* **TASK PROMPT**
Reproduce verbatim the passage of the leukemia research text starting at "The Puissant Lab located" and ending at "Pathways in AML.".

---------- EXERCISE TEXT

Our research interest


The Puissant Lab located at the Institute of Hematology at Saint-Louis Medical Center in Paris, is focused on the study of Acute myeloid leukemias.  As the first leading cause of blood cancer death, Acute myeloid leukemias are highly refractory to all forms of treatment and novel approaches are urgently needed. Our lab is focused on understanding the complex biology of this deadly blood cancer to develop novel therapeutic approaches as well as to promote response to existing chemotherapy. Specifically, we have taken a comprehensive approach to decipher altered cellular responses of leukemic cells using large-scale screening strategies in pre-clinical models.

Fighting Acute Myeloid Leukemias



Using In Vivo Screening Technology to Decipher New Oncogenic Pathways in AML.

 AML development does not only depend on accumulation of genetic alterations; it also relies on adaptive mechanisms initiated in the leukemic progenitor cells to overgrow within their microenvironment. Investigating this disease as closely as possible to human pathology, then, requires use of preclinical AML mouse models in which leukemic cells are transplanted into their bone marrow microenvironment to be studied. Dr. Puissant’s group develops transplantable mouse models of AML, which they screen using shRNA libraries in order to identify candidate genes involved in leukemia cell proliferation in bone marrow. Using large scale genomic experiments such as Chip- and RNA-sequencing, they define molecular mechanisms by which candidate target genes impact cell proliferation and survival, and they are therefore able to delineate efficient therapeutic strategies to target pathways of interest in AML.

Extending the Use of Screening Technology to Decipher Mechanisms of Chemoresistance in AML.

 Although global sequencing efforts pinpointed several mutations in AML that could be druggable by specific inhibitors, the therapeutic options currently available to treat patients with AML are still restricted to the use of conventional chemotherapy based on the combination of anthracyclines with cytarabine. This therapeutic regimen can achieve sustained remission and can even cure some patients; however, many patients relapse with a progressively more chemoresistant disease. One of the most recent improvement in the area of AML treatment was the use of the FLT3 inhibitor, Midostaurin, in combination with chemotherapy to prolong FLT3-mutated patient’s survival. This suggests that any kind of new therapy, even targeted, that may be found to treat AML patients, will be inevitably used in combination with conventional chemotherapy. By a large scale pooled in vivo shRNA screening, Puissant’s team seek to identify new therapeutic targets that would improve the action of standard chemotherapy while reducing its global toxicity. Identification of such new targets will diminish the risk of the minimal residual disease that occurs in more than half of patients with AML.

--------------------
---------- SUPPLIED MATERIAL

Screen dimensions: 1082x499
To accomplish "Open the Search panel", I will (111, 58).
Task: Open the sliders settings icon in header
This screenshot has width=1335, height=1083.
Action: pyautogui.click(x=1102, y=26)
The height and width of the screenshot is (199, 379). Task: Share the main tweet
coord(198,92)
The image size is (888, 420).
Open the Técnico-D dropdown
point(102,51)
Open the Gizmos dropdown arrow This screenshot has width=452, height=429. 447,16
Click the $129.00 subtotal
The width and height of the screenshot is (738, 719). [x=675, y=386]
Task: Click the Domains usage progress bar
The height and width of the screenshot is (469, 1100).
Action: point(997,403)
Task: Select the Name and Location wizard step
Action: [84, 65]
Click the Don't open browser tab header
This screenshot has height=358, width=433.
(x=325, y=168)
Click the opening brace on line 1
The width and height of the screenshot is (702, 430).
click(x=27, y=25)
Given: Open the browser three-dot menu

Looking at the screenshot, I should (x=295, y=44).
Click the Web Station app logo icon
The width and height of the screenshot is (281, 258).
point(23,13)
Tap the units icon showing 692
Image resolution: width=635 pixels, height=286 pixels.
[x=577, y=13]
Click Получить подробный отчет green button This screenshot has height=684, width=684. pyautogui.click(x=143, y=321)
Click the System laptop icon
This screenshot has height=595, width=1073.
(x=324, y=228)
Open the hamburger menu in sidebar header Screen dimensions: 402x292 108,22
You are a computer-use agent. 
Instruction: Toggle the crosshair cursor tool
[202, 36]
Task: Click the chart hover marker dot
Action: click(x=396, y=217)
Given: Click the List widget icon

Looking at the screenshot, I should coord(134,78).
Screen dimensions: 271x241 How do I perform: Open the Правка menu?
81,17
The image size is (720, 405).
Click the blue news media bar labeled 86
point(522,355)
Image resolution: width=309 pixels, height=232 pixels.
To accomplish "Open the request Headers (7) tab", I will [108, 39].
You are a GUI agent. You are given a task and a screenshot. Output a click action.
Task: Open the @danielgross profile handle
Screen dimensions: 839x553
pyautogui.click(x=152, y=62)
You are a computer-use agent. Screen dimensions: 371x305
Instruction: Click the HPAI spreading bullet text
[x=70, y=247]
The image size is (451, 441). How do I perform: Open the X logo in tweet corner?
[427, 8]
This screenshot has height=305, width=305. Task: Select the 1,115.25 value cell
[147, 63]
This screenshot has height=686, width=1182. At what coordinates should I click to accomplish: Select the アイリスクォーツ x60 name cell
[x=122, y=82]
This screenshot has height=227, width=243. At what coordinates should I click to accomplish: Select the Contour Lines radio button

--------------------

* **YOUR RESPONSE**
The Puissant Lab located at the Institute of Hematology at Saint-Louis Medical Center in Paris, is focused on the study of Acute myeloid leukemias.  As the first leading cause of blood cancer death, Acute myeloid leukemias are highly refractory to all forms of treatment and novel approaches are urgently needed. Our lab is focused on understanding the complex biology of this deadly blood cancer to develop novel therapeutic approaches as well as to promote response to existing chemotherapy. Specifically, we have taken a comprehensive approach to decipher altered cellular responses of leukemic cells using large-scale screening strategies in pre-clinical models.

Fighting Acute Myeloid Leukemias



Using In Vivo Screening Technology to Decipher New Oncogenic Pathways in AML.